[The Elusive Pimpernel by Baroness Emmuska Orczy]@TWC D-Link bookThe Elusive Pimpernel CHAPTER XXII: Not Death 5/14
She looked round her and now perceived that someone was sitting at the table, the other side of the tallow-candles--a man, with head bent over a bundle of papers and shading his face against the light with his hand. He rose as she approached, and the flickering flame of the candles played weirdly upon the slight, sable-clad figure, illumining the keen, ferret-like face, and throwing fitful gleams across the deep-set eyes and the narrow, cruel mouth. It was Chauvelin. Mechanically Marguerite took the chair which the soldier drew towards her, ordering her curtly to sit down.

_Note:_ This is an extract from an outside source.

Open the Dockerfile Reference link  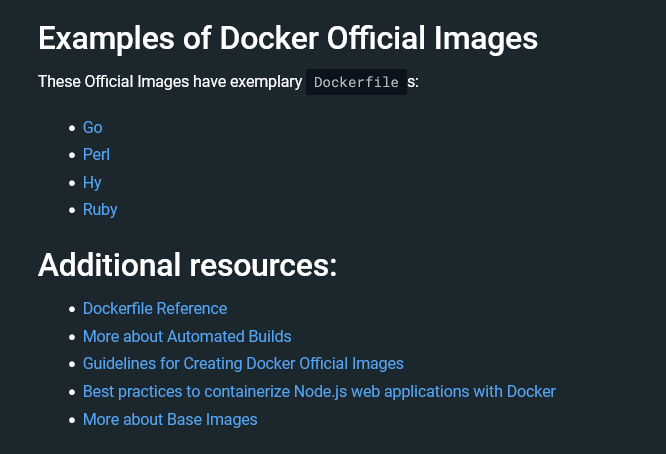[155, 308]
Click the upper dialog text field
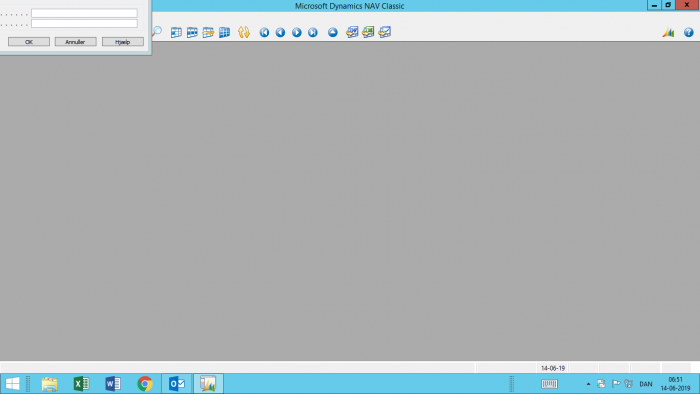Viewport: 700px width, 394px height. point(84,13)
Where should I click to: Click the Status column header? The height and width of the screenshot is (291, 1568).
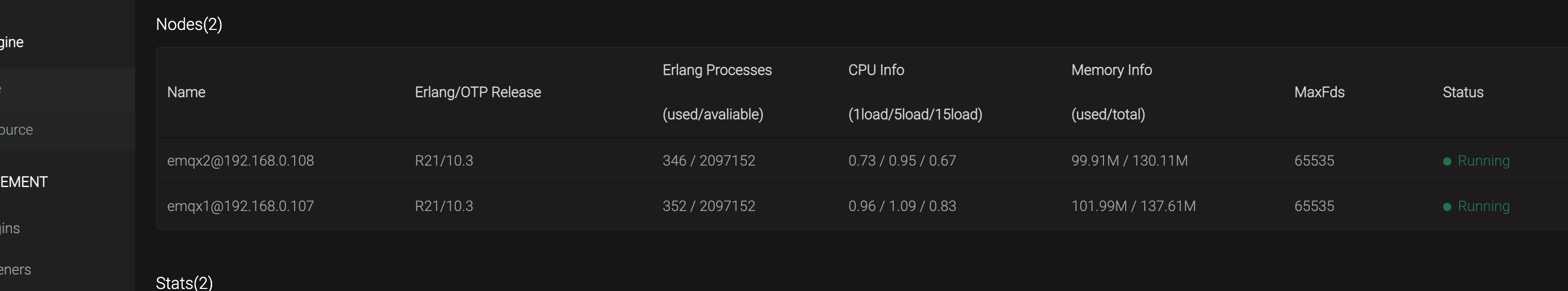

She seemed to have but little power to move.
Though all her faculties had suddenly become preternaturally alert at sight of this man, whose very life now was spent in doing her the most grievous wrong that one human being can do to another, yet all these faculties were forcefully centred in the one mighty effort not to flinch before him, not to let him see for a moment that she was afraid. She compelled her eyes to look at him fully and squarely, her lips not to tremble, her very heart to stop its wild, excited beating.

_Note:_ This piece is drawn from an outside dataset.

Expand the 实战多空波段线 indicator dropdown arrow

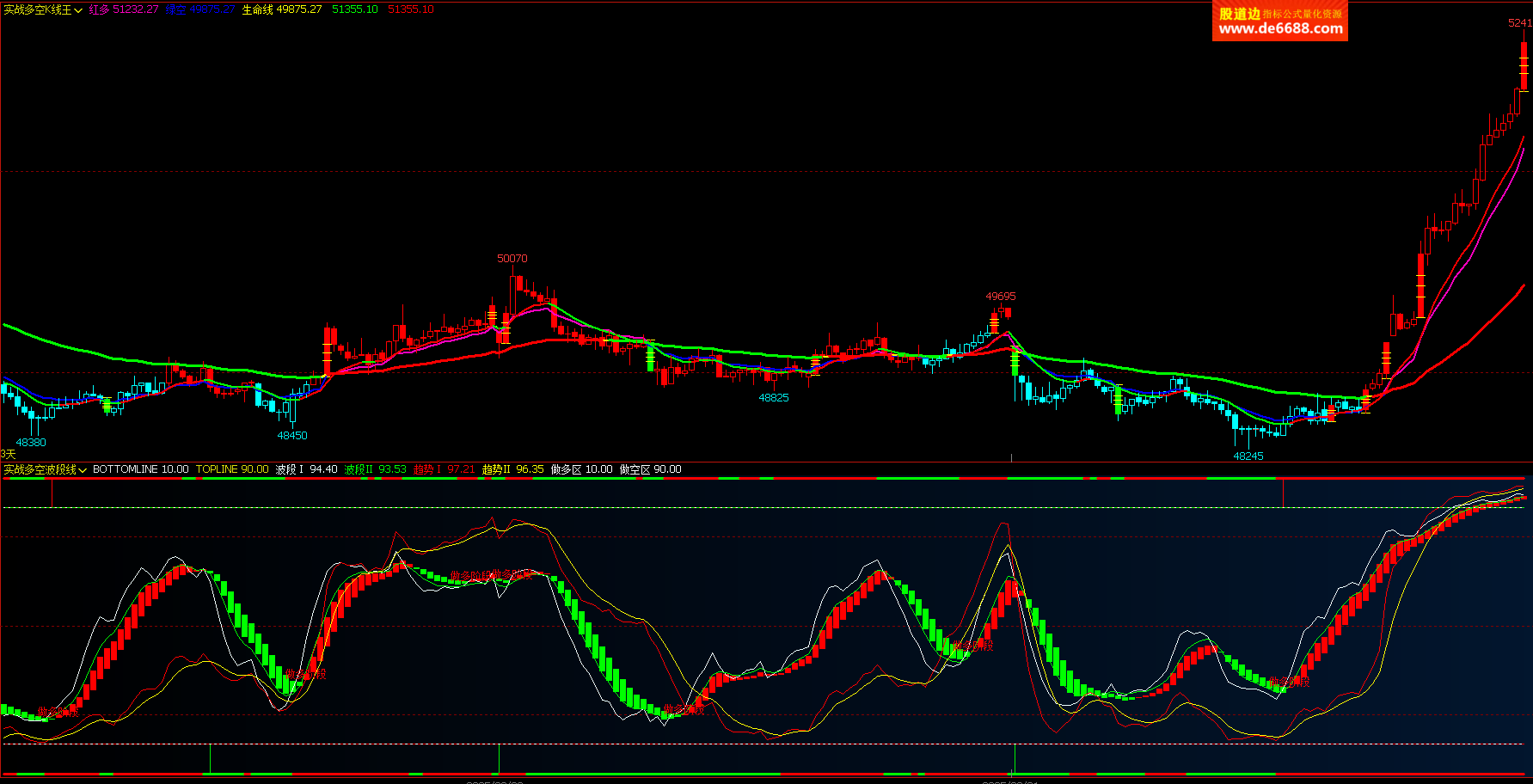point(83,470)
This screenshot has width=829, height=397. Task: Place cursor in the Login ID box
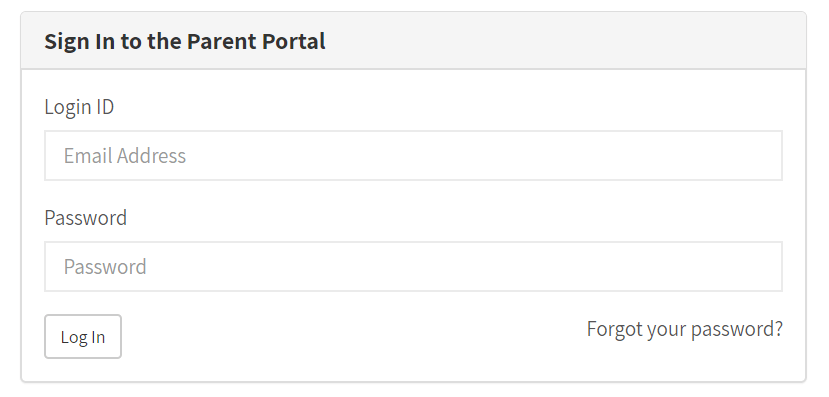413,155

She felt his keen eyes fixed intently upon her, but more in curiosity than in hatred or satisfied vengeance. When she had sat down he came round the table and moved towards her. When he drew quite near, she instinctively recoiled.
It had been an almost imperceptible action on her part and certainly an involuntary one, for she did not wish to betray a single thought or emotion, until she knew what he wished to say. But he had noted her movement--a sort of drawing up and stiffening of her whole person as he approached.